题解 LOJ 6053

传送门


【分析】

显然 \(\boldsymbol f\) 为积性函数,且 \(\boldsymbol f(p)=p\oplus 1=\boldsymbol \varphi(p)\cdot 3^{[2\mid p]}\)

令 \(\boldsymbol g(p)=\boldsymbol \varphi(p)\cdot 3^{[2\mid p]}\) 且 \(\boldsymbol f=\boldsymbol g*\boldsymbol h\) ,则:

\(\begin{aligned} \boldsymbol f(p^k)&=\sum_{i=0}^k\boldsymbol h(p^i)\boldsymbol g(p^{k-i}) \\\\ \boldsymbol f(p^k)&=\sum_{i=1}^{k-1}\boldsymbol h(p^i)\boldsymbol g(p^{k-i})+\boldsymbol h(p^k)+\boldsymbol g(p^k) \\\\ \boldsymbol h(p^k)&=\boldsymbol f(p^k)-\boldsymbol g(p^k)-\sum_{i=1}^{k-1}\boldsymbol h(p^i)\boldsymbol g(p^{k-i}) \end{aligned}\)

则 \(p>2\) 时:

\(\begin{aligned} \boldsymbol h(p^k)&=(p\oplus k)-p^{k-1}(p-1)-\sum_{i=1}^{k-1}\boldsymbol h(p^i)\cdot p^{k-i-1}\cdot (p-1) \\\\\boldsymbol h(p^{k-1})&=(p\oplus k-1)-p^{k-2}(p-1)-\sum_{i=1}^{k-2}\boldsymbol h(p^i)\cdot p^{k-i-2}\cdot (p-1) \\\\\boldsymbol h(p^k)-p\boldsymbol h(p^{k-1})&=(p\oplus k)-p(p\oplus k-1)-\boldsymbol h(p^{k-1})\cdot (p-1) \\\\\boldsymbol h(p^k)&=\boldsymbol h(p^{k-1})+(p\oplus k)-p(p\oplus k-1) \end{aligned}\)

而 \(p=2\) 时:

\(\begin{aligned} \boldsymbol h(p^k)&=(p\oplus k)-3p^{k-1}(p-1)-\sum_{i=1}^{k-1}\boldsymbol h(p^i)\cdot 3p^{k-i-1}\cdot (p-1) \\\\\boldsymbol h(p^{k-1})&=(p\oplus k-1)-3p^{k-2}(p-1)-\sum_{i=1}^{k-2}\boldsymbol h(p^i)\cdot 3p^{k-i-2}\cdot (p-1) \\\\\boldsymbol h(p^k)-p\boldsymbol h(p^{k-1})&=(p\oplus k)-p(p\oplus k-1)-\boldsymbol h(p^{k-1})\cdot 3(p-1) \\\\\boldsymbol h(2^k)-2\boldsymbol h(2^{k-1})&=(2\oplus k)-2(2\oplus k-1)-3\boldsymbol h(2^{k-1}) \\\\\boldsymbol h(2^k)&=-\boldsymbol h(2^{k-1})+(2\oplus k)-2(2\oplus k-1) \end{aligned}\)
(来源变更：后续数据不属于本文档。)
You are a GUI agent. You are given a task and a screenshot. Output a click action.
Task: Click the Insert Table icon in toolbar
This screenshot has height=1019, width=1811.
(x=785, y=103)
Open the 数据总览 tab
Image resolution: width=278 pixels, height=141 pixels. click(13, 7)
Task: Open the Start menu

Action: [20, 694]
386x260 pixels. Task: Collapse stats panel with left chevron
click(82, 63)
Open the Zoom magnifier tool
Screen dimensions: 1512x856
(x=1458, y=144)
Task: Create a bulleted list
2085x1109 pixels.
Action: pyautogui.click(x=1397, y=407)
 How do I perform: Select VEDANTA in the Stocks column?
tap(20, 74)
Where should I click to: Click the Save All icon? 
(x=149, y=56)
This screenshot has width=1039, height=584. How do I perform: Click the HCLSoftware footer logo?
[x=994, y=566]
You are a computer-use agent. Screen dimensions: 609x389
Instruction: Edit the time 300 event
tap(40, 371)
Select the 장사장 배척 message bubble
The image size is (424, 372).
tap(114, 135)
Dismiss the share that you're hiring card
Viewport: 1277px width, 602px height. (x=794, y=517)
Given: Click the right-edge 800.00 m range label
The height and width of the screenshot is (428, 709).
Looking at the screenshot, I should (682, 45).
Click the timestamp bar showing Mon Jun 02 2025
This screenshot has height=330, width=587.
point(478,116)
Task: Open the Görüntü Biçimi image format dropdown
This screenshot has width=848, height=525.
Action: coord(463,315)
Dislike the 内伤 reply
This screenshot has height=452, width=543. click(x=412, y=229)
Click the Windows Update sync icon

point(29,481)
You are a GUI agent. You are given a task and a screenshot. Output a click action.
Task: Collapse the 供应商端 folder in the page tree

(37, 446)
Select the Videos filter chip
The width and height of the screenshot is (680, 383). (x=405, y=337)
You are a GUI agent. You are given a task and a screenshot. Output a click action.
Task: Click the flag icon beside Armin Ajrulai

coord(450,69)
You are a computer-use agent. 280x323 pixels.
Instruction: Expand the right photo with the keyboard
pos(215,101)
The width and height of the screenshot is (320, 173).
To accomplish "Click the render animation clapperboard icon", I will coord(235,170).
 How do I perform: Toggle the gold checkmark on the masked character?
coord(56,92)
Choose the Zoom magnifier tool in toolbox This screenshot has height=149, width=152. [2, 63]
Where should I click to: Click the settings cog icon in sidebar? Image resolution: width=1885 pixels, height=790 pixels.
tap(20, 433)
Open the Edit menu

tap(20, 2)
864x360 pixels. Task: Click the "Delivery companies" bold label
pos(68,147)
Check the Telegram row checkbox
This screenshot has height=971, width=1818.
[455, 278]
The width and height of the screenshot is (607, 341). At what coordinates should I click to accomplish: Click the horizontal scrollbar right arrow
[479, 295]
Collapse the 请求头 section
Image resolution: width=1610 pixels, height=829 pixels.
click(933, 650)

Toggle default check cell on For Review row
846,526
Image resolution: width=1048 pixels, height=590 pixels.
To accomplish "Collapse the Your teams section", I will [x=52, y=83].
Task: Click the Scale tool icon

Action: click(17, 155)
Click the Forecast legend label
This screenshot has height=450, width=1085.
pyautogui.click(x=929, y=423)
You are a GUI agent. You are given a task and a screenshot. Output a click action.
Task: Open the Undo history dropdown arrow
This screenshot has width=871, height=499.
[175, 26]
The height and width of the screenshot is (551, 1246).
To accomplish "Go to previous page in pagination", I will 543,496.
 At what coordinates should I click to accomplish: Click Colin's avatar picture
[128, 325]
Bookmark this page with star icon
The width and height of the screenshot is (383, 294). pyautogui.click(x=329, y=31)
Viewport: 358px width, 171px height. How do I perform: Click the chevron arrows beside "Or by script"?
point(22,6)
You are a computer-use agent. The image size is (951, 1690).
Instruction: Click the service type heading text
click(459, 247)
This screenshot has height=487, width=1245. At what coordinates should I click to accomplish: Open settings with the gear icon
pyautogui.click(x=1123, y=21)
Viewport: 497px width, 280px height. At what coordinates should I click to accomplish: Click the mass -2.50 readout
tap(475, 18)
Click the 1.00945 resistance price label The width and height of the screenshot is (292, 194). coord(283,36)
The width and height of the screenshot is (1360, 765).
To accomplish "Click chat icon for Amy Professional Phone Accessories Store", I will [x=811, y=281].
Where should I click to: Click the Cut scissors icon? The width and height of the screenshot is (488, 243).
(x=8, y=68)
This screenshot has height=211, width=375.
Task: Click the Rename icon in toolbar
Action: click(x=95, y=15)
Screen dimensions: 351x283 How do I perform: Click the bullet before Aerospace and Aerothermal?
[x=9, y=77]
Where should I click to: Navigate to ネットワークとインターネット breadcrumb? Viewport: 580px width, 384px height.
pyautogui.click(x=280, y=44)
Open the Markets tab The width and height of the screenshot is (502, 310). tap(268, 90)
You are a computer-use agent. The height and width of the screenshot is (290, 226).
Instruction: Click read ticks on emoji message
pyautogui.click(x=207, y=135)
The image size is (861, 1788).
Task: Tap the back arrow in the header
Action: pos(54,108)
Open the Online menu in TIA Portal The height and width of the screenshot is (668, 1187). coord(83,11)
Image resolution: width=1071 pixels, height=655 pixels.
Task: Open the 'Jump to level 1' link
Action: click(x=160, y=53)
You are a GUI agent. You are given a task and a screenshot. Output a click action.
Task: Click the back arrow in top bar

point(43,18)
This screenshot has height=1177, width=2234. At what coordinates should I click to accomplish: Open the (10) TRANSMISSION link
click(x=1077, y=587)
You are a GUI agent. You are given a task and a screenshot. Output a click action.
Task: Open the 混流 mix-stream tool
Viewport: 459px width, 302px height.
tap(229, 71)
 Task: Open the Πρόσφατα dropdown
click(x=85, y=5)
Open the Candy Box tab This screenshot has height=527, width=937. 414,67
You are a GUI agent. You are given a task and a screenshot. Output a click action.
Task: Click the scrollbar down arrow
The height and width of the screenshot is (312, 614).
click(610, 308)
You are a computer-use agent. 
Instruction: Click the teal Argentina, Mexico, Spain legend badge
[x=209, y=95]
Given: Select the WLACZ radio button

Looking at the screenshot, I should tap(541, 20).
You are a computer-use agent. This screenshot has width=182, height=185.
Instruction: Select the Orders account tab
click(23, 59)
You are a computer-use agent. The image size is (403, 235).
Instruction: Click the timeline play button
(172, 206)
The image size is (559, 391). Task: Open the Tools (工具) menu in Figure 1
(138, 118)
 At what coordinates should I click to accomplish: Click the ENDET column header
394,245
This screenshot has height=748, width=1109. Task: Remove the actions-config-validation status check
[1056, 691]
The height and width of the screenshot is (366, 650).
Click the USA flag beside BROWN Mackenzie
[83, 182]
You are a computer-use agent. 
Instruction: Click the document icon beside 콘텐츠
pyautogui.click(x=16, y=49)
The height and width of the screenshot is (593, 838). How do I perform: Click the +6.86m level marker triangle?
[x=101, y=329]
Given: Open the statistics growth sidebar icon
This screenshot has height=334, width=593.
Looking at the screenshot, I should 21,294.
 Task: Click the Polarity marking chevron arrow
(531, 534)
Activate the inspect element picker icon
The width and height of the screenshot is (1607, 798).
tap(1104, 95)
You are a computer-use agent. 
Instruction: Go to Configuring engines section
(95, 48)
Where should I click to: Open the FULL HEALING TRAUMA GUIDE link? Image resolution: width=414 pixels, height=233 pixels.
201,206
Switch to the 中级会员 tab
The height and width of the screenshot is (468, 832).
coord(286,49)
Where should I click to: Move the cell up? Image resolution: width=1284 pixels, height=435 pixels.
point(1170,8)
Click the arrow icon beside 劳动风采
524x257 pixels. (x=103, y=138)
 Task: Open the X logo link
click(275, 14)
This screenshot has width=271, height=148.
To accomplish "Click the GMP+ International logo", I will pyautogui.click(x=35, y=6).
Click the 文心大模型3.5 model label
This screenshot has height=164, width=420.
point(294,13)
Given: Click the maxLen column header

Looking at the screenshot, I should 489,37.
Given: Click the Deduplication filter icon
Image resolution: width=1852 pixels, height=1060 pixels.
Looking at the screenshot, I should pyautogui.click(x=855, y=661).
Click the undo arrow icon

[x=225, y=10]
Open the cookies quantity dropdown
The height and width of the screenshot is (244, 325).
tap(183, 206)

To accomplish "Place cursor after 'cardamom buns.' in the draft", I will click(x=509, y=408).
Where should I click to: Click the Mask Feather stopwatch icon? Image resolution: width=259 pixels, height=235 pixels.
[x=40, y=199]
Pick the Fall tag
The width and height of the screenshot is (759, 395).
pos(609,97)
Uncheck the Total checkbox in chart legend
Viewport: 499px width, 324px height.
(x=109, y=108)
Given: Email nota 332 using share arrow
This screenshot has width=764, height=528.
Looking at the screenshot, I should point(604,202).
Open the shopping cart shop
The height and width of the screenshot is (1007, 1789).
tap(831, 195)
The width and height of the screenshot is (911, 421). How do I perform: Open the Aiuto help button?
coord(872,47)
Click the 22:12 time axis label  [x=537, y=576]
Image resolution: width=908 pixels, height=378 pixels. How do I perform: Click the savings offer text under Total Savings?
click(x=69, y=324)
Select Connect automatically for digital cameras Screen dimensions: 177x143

而由于 \(\boldsymbol \varphi(p)\cdot 3^{[2\mid p]}=\boldsymbol f(p)=\boldsymbol h(p)+\boldsymbol g(p)=\boldsymbol h(p)+\boldsymbol \varphi(p)\cdot 3^{[2\mid p]}\) 得到 \(\boldsymbol h(p)=0\)

从而根据上述式子 \(k>1\) 时,\(\boldsymbol h(p^k)\) 可以由 \(\boldsymbol h(p^{k-1})\) 递推得到


我们定义 Powerful Number 为所有质因子均出现大于 \(1\) 次的数,以集合语言来讲,则是 \(PN=\{n|\forall p_i\mid n\to p_i^2\mid n, p_i\in Prime\}\)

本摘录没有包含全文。